Friday, October 7, 2016

Review: The Sudden Appearance of Hope

The Sudden Appearance of Hope The Sudden Appearance of Hope by Claire North
My rating: 5 of 5 stars

Hope Arden has inside-out-amnesia. That is, while she can remember the world, the world forgets her. Her photographs remain, and she can leave a trace in documents and on the internet. But, if you have an interaction with her, you’ll forget her and your actions alongside her.

On the one hand, it gives her what one character insistently describes as the ultimate freedom, the endless capacity to reinvent herself. Without a past, without the capacity to leave a mark on the world around her, she can do things the rest of us could never imagine. She is, for instance, a superb thief. She can pick up an item in plain view, duck behind a corner for a few seconds, and walk back again, forgotten and unsuspected. She also proves to be an unparalleled investigator, someone who can interrogate a particular witness, get a piece of the story, and then come back a minute later to start the interrogation again using those new bits to leverage out harder to find ones.

More broadly, though, Hope experiences her condition as a curse. It hurts when her own parents forget her, at first selling her things because they don’t recognize them as hers and later losing all sense that they had a second child. And she has no capacity to fall in love, to form friendships, or to live in community. She is a constant newcomer, someone who, having no past as far as the world is concerned, effectively has no future. She is a perpetual observer rather than someone who is fully alive.

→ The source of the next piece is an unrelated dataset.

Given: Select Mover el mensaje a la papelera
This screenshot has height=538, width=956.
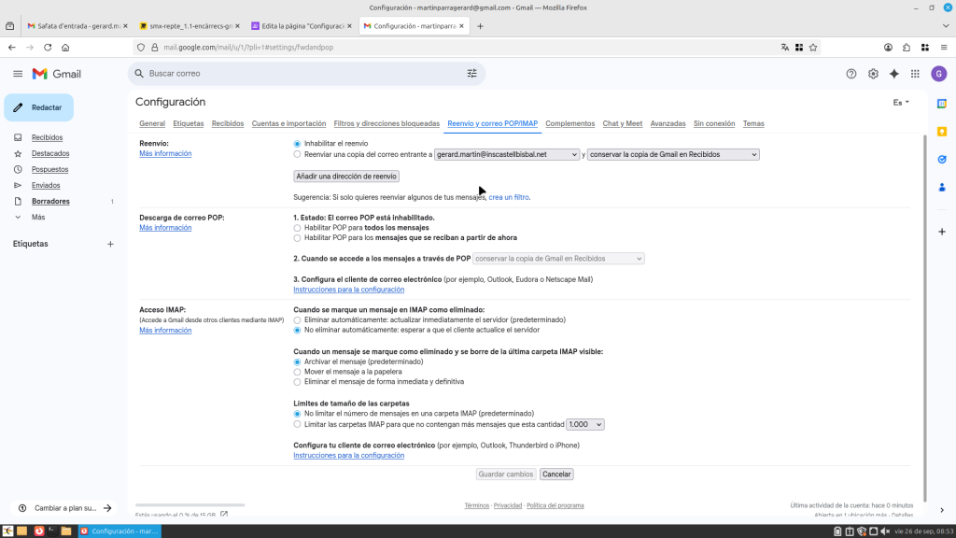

That premise is provocative in its own right, and “Claire North” (apparently it’s a pseudonym) is a gifted enough writer to sense what she has. Claire’s condition becomes a stepping-off point for reflecting on what it means to be human. Who are we if we cannot leave a lasting mark on the world around us? To what degree are we, or should we, be shaped by group and social pressures?

It takes a while for the central conflict to become fully clear – North is very skilled, here and in the even a little better The First Fifteen Lives of Harry August, and she shows her hand slowly – but Hope is both attracted to and horrified by a Scientology-like app call Perfection. The app works by encouraging consumers to make “healthy choices” – like eating well, working out, buying flattering clothes, and being seen with other out-to-be-perfect people – and it rewards its top-tier participants with “programming,” eventually revealed to be surgery that alters their personality.

The result of such engineering is a cadre of bland movie-star types, people whom the world seems to value but who appear to Hope (and to a couple other key characters) as soul-less. They have, in other words, forgotten their true selves in favor of the marketed, packaged identity of corporate America.

And there you have the central conflict of the novel: at one extreme a woman incapable of experiencing community and its pressures and, at the other, a process that amplifies a false sense of community over all other types of identity.

This is, in other words, a philosophical novel disguised as sci-fi/fantasy. Or maybe that’s what sci-fi/fantasy should always aspire to. It’s just rarely this good.

Further complicating the scenario here, Hope is a Black woman of Muslim descent. She is, after Ralph Ellison (who shows us how the Black man is, in some crucial ways, invisible in white America), or Stan Lee and Jack Kirby (who give us the Fantastic Four’s Invisible girl), or even a host of very contemporary political voices who insist that all Muslims are subsumed under the identity of their faith, just the type to be made invisible. As a consequence, North is after something not just philosophical but topical as well.

All those conflicts get subsumed within a story that is still a pretty good story. I’ve said enough already without getting into the other characters who, while not remembering Hope, do come to understand that she exists and develop relationships with her by leaving themselves notes about their interactions. Those characters develop different feelings about the nature of her invisibility and the potential for Perfection to perfect or destroy the world. And they work at cross purposes to safeguard or sabotage the app.

I do think this one could have worked just as well if it were a good shot shorter, but North writes so well that it’s hardly a complaint. I’m happy to be lost in her work and her worlds. She has the capacity, like no one else I can think of at this scale, to change one fundamental premise of human identity and then to measure the implications of that change with unwavering insight. I am very much looking forward to whatever she does next. She writes novels that ought to be written.